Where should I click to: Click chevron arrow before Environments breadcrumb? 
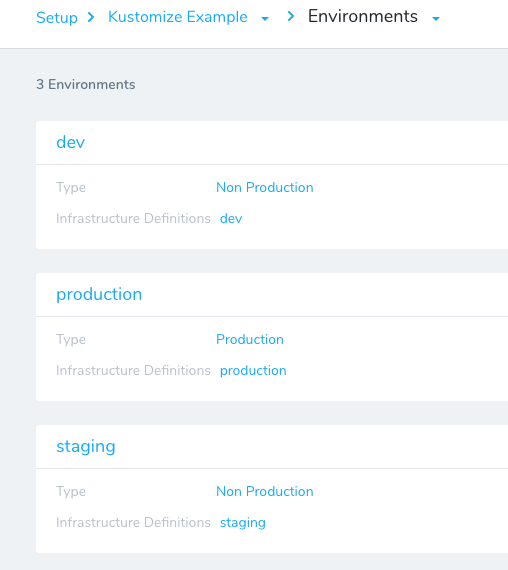point(291,16)
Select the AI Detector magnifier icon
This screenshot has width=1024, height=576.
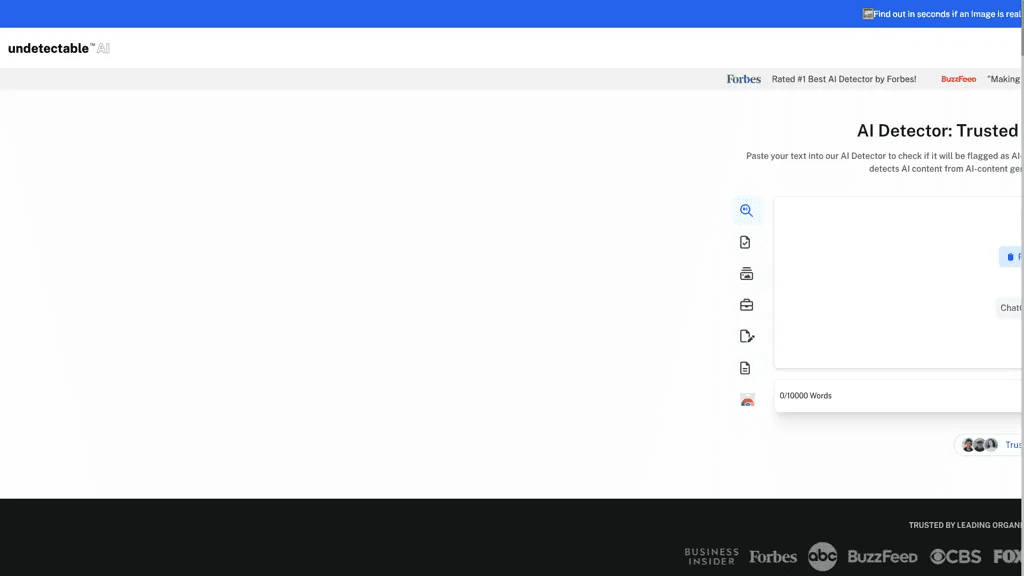pyautogui.click(x=746, y=210)
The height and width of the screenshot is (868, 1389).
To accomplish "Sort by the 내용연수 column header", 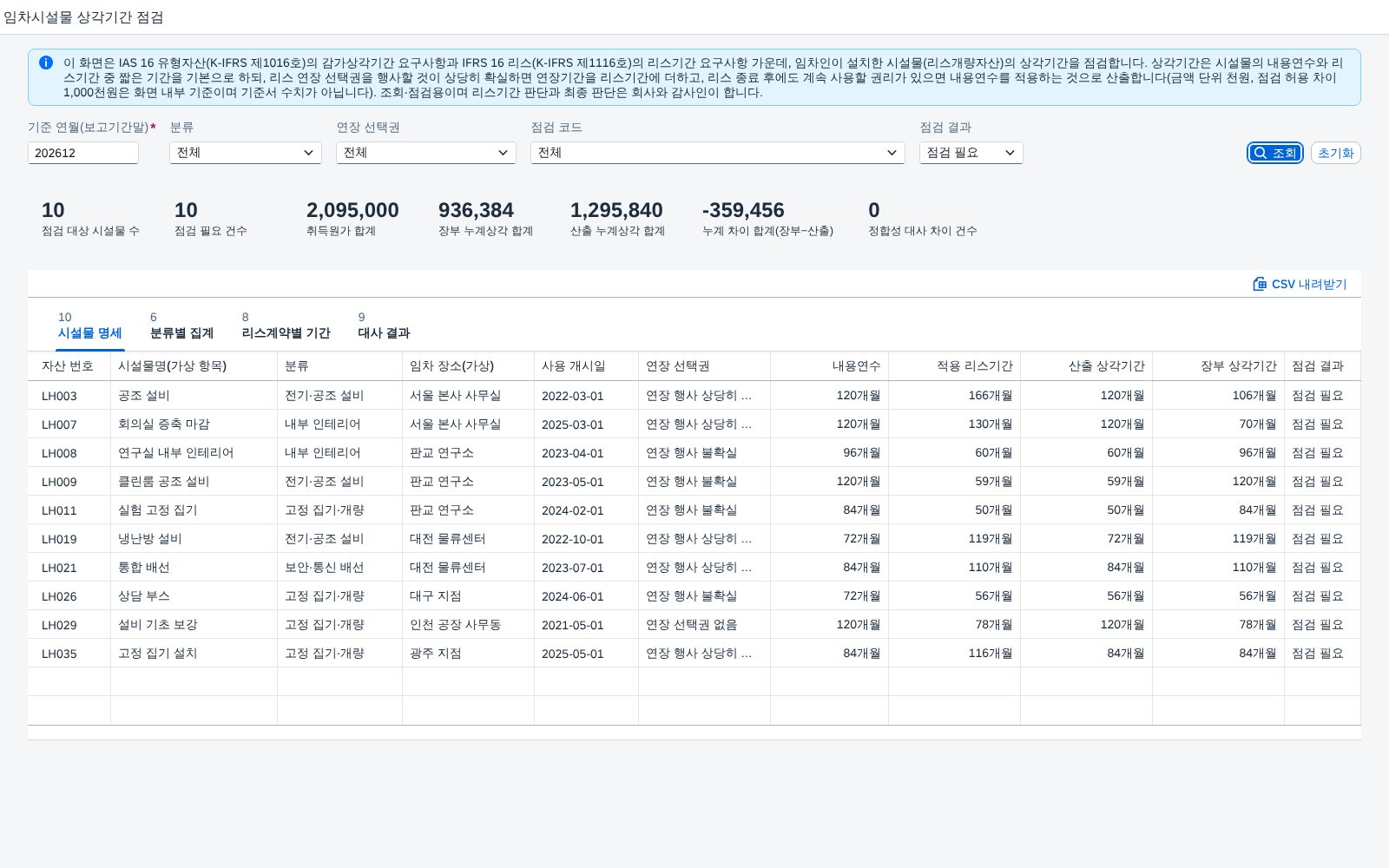I will click(x=829, y=366).
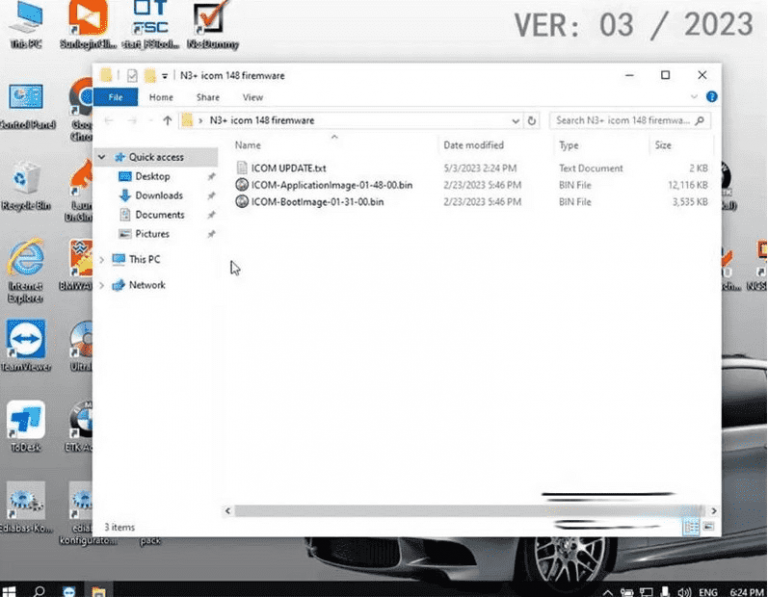Open the Explorer help question mark icon

click(711, 97)
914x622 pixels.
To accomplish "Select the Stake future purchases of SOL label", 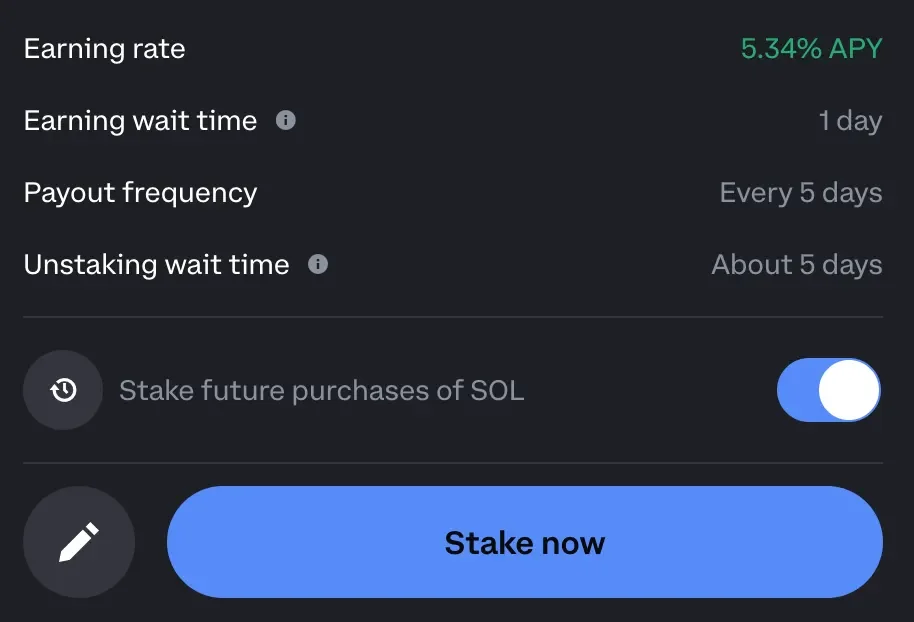I will point(321,390).
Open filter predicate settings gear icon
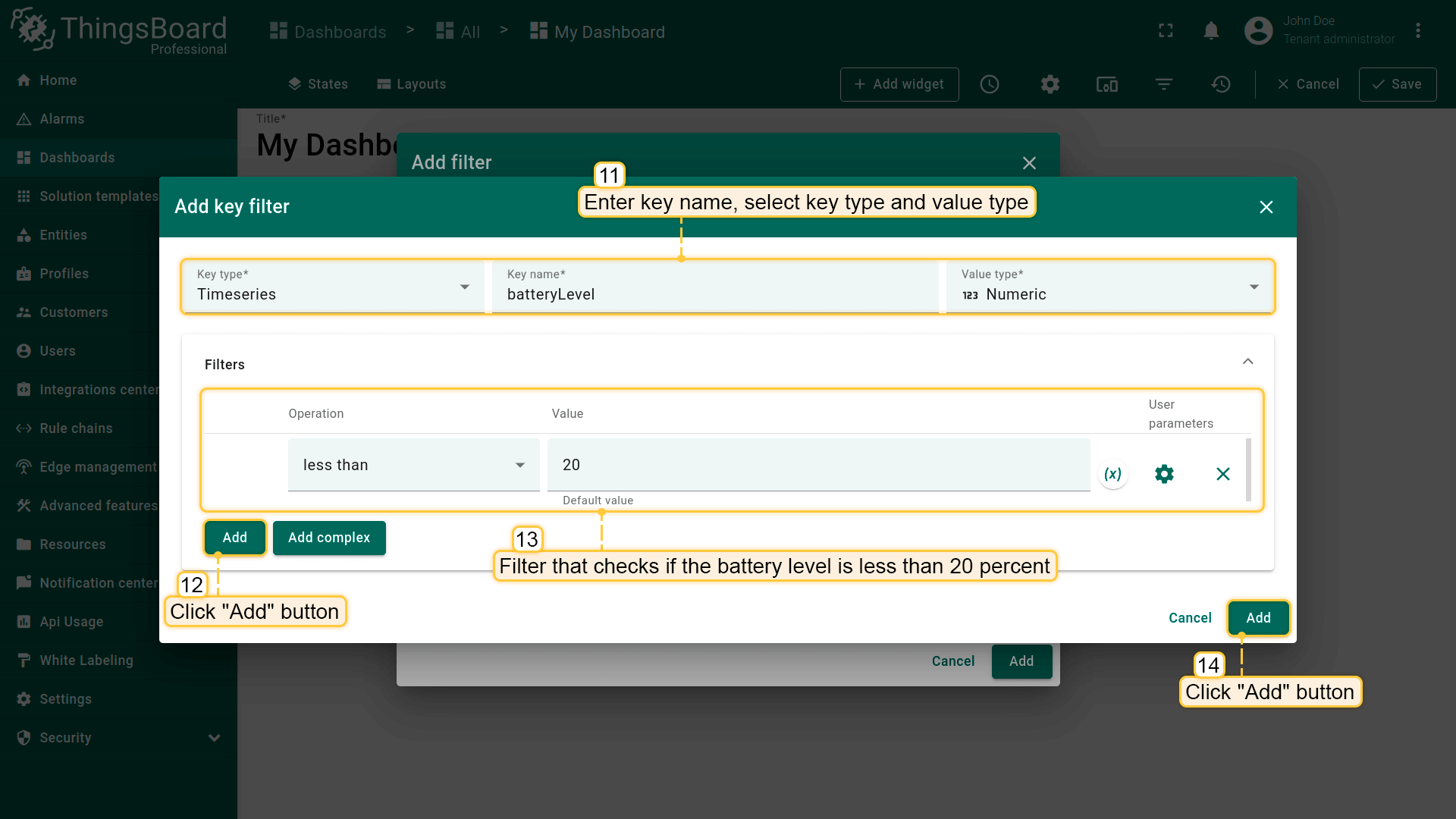The height and width of the screenshot is (819, 1456). [x=1164, y=474]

**Job**.
Convert the lines from the first one through the line containing "pyautogui.click(x=746, y=210)" into a JSON list of strings, one string per line, skipping blank lines and leaving out the pictures.

**Answer for the task**.
[
  "Where should I click to: Click chevron arrow before Environments breadcrumb? ",
  "point(291,16)",
  "Select the AI Detector magnifier icon",
  "This screenshot has width=1024, height=576.",
  "pyautogui.click(x=746, y=210)"
]